救急医療体制の盤石化を目指して
山積する課題に立ち向かいながら、一つ一つ打開策を提案し、県北エリア全体の最後の砦(とりで)として、救急医療体制の盤石化を目指す―。宮崎県立延岡病院救命救急センターの長嶺育弘センター長の思いは。
―救命救急センターの特徴を教えてください。
当センターは、宮崎県の北部エリア全域をカバーする行政型基幹病院の附属施設です。県立延岡病院は、災害拠点病院で、災害時には当センターが中枢となって医療活動を統括します。
現在、日勤は3人の常勤救急医と3〜4人の研修医で、夜間や休日は、その他の診療科の先生方と連携して救命救急センターを運営しています。
2017年度の年間救急受け入れは、6456件。その中で、救急車での搬入は3129件、ドクターヘリでの搬入は53件でした。30万人を抱える地域唯一の救命救急センターとしては、比較的少ない救急患者の数です。
2009年の医師の大量退職に伴い、地元延岡市議会が2009年9月に「延岡市の地域医療を守る条例」を可決。市民、医師会、行政が結束して地域医療を守ろう、不要不急の救急搬送を止めようと活動してきた成果だと言えます。
―今春、導入されたドクターカーは。
利用は合計で20件程度です。導入後、救急患者の処置に触れ、その有効性を実感した看護師が救急医療を志望するケースが増えていると感じます。医師だけでなく、多くの医療スタッフが救急医療に興味を持ち、専門性を高めることは、今後の救急医療において大きくプラスに作用します。
現在のドクターカーは、延岡市単独で運用しており、搬送するのは主に市内の患者さん。

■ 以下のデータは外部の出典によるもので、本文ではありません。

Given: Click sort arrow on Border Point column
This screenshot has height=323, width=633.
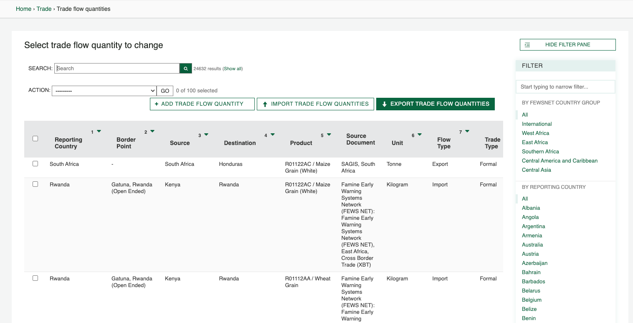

そこで、県北エリア全体をカバーできる当センター専属のドクターカーを導入したいと考えています。まだまだ計画段階ですが、数年後の稼働に備え、人材育成を急ぎたいと思います。
ただ、ドクターカーだけでは不十分です。宮崎県は、南海トラフ地震が発生すると、死者3万5千人〜4万2千人の被害が予想され、その7割が県北地域の住民とされています。県北は、海と山に囲まれ急峻な細い道も多く、より多くの人々を迅速に救出するには、ドクターヘリが必須です。専属ドクターカー導入後、数年以内には県内2機目のドクターヘリを県北エリアで導入し、地域の救急医療体制を盤石にしていきたいと考えています。

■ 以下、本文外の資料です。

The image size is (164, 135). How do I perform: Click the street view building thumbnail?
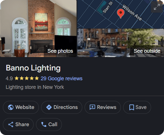(121, 43)
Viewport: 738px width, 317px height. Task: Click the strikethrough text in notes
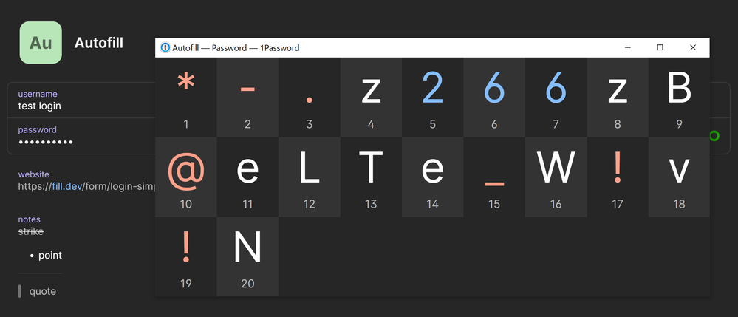(x=31, y=231)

今年8月、内閣府主導の「大規模地震時医療活動訓練」に参加。当院の幹部クラスもほぼ全員参加し、医師会や行政のみならず、消防との連携や災害時の指揮系統の確認、DMAT訓練を実施しました。
今年11月には当院事務職員に対する救命救急訓練を、12月にはNBC災害を想定した訓練を実施予定です。延岡市は化学工場が多数ありますので、化学物質による特殊災害に対する備えも強化すべきだと考えています。
センター長として最も重点を置いているのは、「救急医療体制の盤石化」です。当センターで理想的な救急医療を提供するためには、少なくともあと3人の救急医が必要。しかし、現実には他科の先生にご協力いただいている状況です。その中で「どう救急医療の質を向上させていくのか」がとても大切なポイントです。
また、日常診療の中で、夜間当直を担当する機会の多い研修医のレベル向上を常に念頭に置きながら指導しています。研修医に対して救急医のやりがいを伝えることにも注力しています。
目の前で患者さんが劇的に快方に向かう姿を目の当たりにすること、診断・治療した後、患者さんやその家族の安心した顔が見られること...。救命救急には、医療人として強い魅力があります。それを感じてほしいと願っています。
宮崎県立延岡病院 救命救急センター
宮崎県延岡市新小路2-1-10
TEL:0982-32-6181(代表)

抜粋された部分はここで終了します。